NYC mayor: More beds for mentally ill people, more cops on subways
Credit: Henry Rosoff, PIX 11

NEW YORK (PIX11) -- With more NYPD officers heading into the subway system during the overnight hours, New York City Mayor Eric Adams said he is also looking to get mentally ill homeless people off the trains with a new option.

Pointing to the repeated cycle of mentally ill people getting stabilized in hospitals but ending up right back on the street, Adams announced the creation of a 100-bed treatment facility for people with severe mental illness who were recently discharged.

Adams is also looking to create 900 more "safe haven beds," shelters with private and semi-private rooms that cater to the chronically homeless. The mayor's team said the new facility and additional beds would be created as soon as possible but did not give a specific timeline.

"You know you see the same individuals over and over and over again," Adams said. "Our goal is to give them the trust they need to come inside."

However, in response to the recent unrest underground, it is police officers, not mental health workers, who will be surged into the subway overnight. Gov. Kathy Hochul said Tuesday the state would pick up the overtime tab for the next few months.

PIX11 News asked the mayor if the overnight deployment would include additional social workers and medical professionals to push people to the new resources he is highlighting.
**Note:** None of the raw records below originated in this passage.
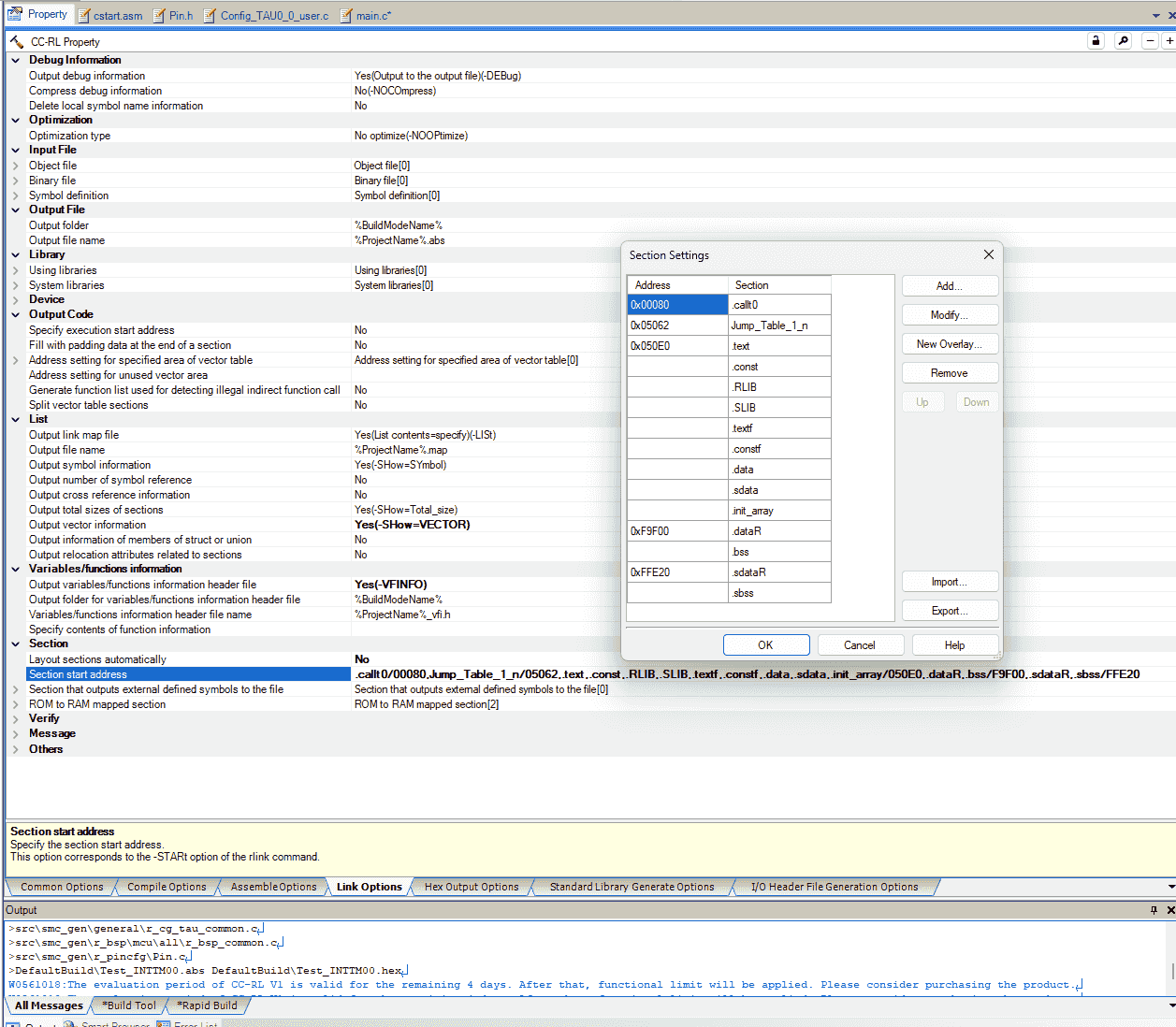Screen dimensions: 1176x1027
Task: Show the Build Tool output tab
Action: [x=130, y=1005]
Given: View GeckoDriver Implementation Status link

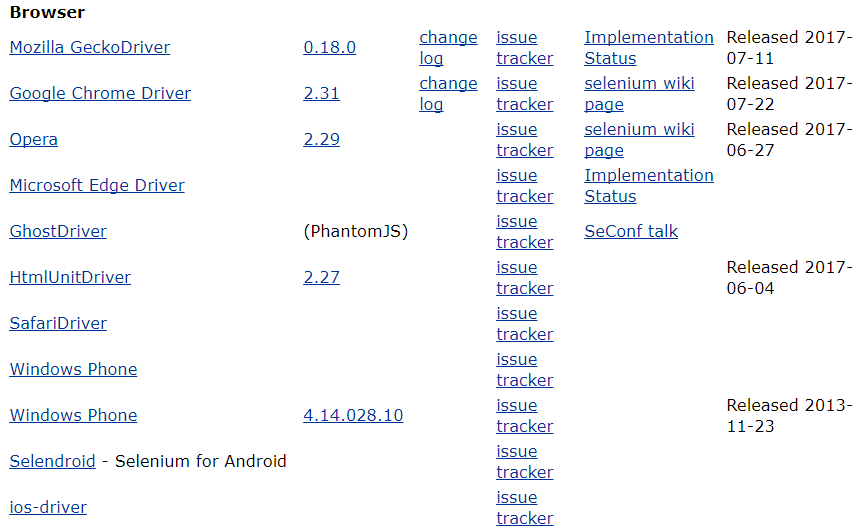Looking at the screenshot, I should point(649,48).
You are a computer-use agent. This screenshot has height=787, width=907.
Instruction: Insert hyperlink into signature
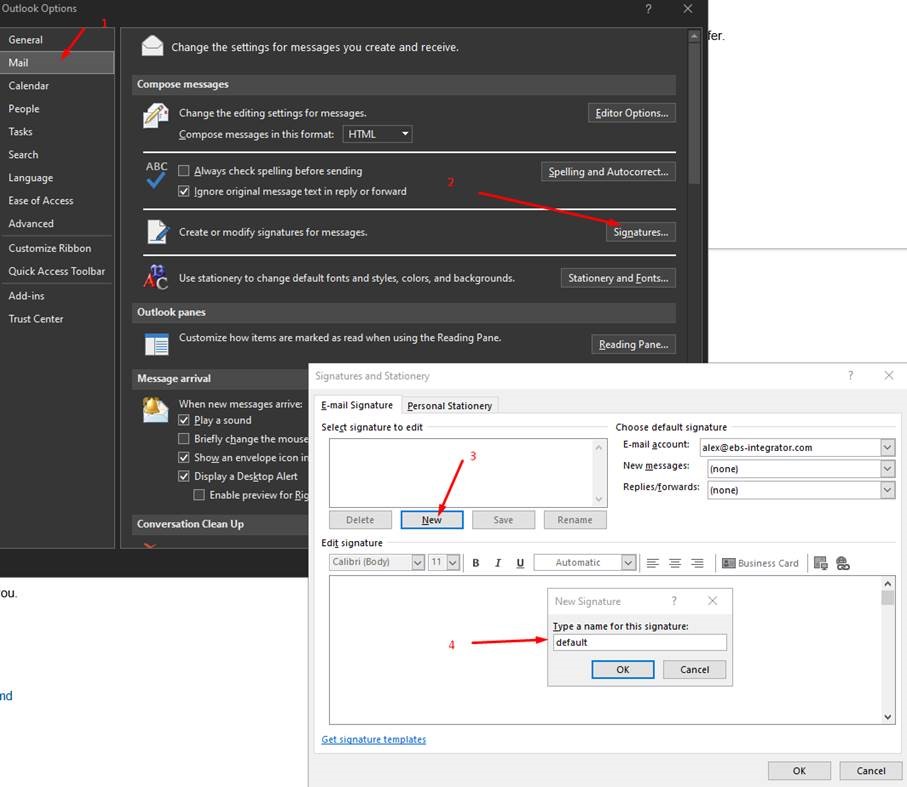(843, 563)
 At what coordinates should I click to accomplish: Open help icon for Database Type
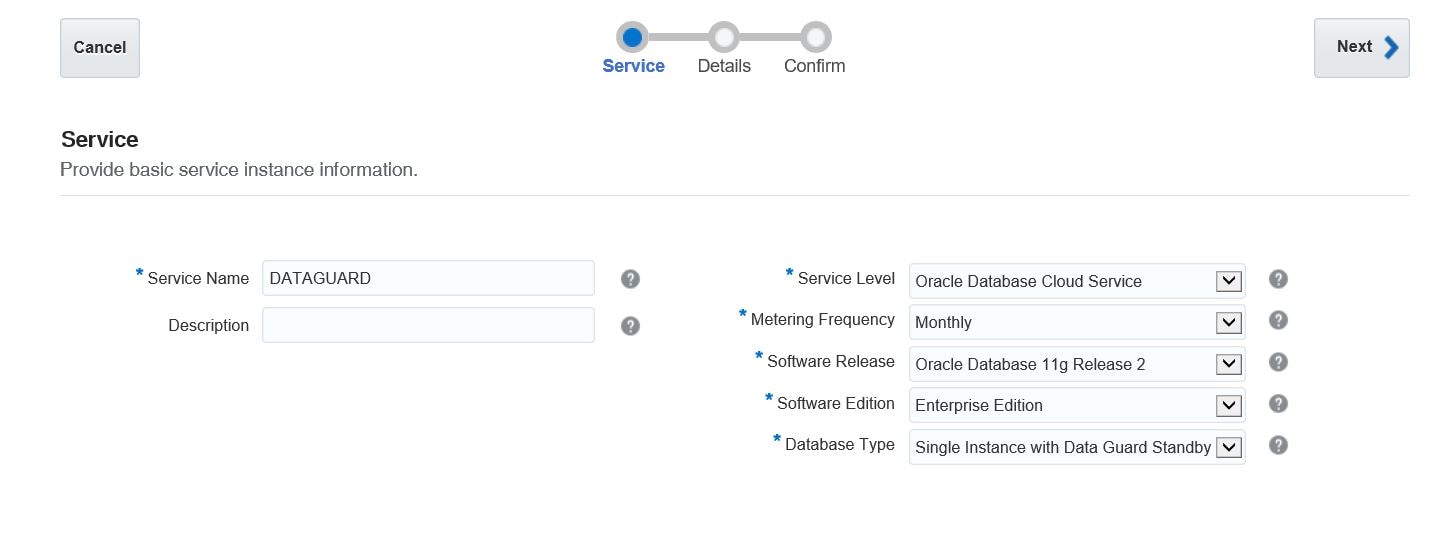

"No," Adams said. "Having an outreach worker with each police officer is not realistic."

The mayor noted that he has doubled the number of outreach teams during his time in office, but he said NYPD officers will still need to do the heavy lifting, with outreach workers on call to respond overnight if necessary.

Brian Stettin, who advises the mayor on mental health policy, said the city would like to have more outreach teams, but "we'd be lying to the public if we said that was going to happen. The number of nurses or graduate level social workers just aren't there."